クレデンシャル・アクセス
意味・解説
サイバー攻撃において、ユーザー名、パスワード、認証トークンなどの「資格情報(クレデンシャル)」を盗み出し、システムへのアクセス権を奪う行為。
MITRE ATT&CKの戦術の一つ。キーロガーによる入力の盗聴、メモリからのハッシュ取得(ブルートフォース攻撃)、フィッシングなど、様々な手法がある。
くわしく
「泥棒が、金庫を破る代わりに管理人の『合鍵(ID・パスワード)』を盗むこと」です。
1.手法:
ブラウザに保存されたパスワードの抽出、システムのメモリ上に残ったログイン情報の奪取など。
2.影響:
正規の資格情報を使うため、セキュリティ機器には「正しいユーザーの操作」に見えてしまい、検知が極めて困難になります。
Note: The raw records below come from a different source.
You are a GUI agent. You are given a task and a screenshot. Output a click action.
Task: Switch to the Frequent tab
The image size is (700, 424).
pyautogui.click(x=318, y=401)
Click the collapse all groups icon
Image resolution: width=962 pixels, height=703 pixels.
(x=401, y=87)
ポイントは、一度クレデンシャルを奪われると、特権昇格やラテラル・ムーブメントを容易に許してしまい、城(システム)の深奥部まで支配される最短ルートになるからです。
例文
クレデンシャル・アクセスへの対策として、特権アカウントのパスワードを定期的に変更し、ログイン試行の異常を監視するシステムを導入した。